A plenary session led by Mayor Frederick M. Kalisz (New Bedford), Mayor Dannell Malloy (Stamford), and former Mayor John Rohman (Bangor) shared their experience including arts in economic and community development projects funded by city, county, state, and federal agencies. A variety of arts and cultural projects were funded by the Department of Housing and Urban Development, Department of Health, and Department of Transportation. A common challenge was how to encourage free-standing arts institutions to develop partnerships with human service organizations, community health clinics, community development corporations, libraries, schools, faith-based organizations, and senior centers to make art more accessible to the community. It was particularly enjoyable to hear from elected officials who were powerful arts advocates, especially because they gave specific examples of how arts had enlivened and enriched their communities.
The two-day meeting provided opportunities to share “lessons learned.” In building community a key question is, who in your Rolodex, on your staff, or on your board has access to the target community? Partnerships take time and require relationships with leaders identified by the community itself. Someone from the community has to function as a cultural development officer/organizer. Funders should consider multi-year capacity-building grants that include support for technical assistance. Grantees said that they are often funded only long enough to begin stabilizing, and then they are deserted.

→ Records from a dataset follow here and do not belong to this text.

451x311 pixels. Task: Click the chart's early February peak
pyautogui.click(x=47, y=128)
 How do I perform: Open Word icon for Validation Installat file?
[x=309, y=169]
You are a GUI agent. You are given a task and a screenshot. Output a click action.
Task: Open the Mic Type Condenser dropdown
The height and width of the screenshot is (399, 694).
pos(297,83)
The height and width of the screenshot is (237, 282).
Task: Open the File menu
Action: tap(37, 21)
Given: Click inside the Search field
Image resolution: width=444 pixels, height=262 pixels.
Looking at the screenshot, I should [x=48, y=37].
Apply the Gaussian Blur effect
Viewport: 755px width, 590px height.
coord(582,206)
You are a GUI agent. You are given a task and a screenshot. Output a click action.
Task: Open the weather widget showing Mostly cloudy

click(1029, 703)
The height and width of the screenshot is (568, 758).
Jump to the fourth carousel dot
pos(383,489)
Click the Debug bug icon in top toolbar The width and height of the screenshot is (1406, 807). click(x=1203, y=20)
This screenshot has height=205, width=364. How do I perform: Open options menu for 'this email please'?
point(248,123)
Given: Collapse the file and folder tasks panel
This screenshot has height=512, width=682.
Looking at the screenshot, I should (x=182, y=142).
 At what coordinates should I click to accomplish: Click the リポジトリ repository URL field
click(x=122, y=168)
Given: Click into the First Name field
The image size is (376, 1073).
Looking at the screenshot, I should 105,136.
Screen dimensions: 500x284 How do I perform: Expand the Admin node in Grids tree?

The frequent conflict between what community groups want and what funding guidelines offer suggests the need for more flexibility with our guidelines and opportunities to test new ideas and partnerships. Program evaluation should include mutual discussions about best practices and about what doesn't work and why.
At the conclusion of the two-days we were challenged in three ways: to consider how best to share the programs and best practices presented, to document examples not included in this meeting, and to identify the next steps. This charge is certain to spill over to the fall GIA conference, Creative Connections.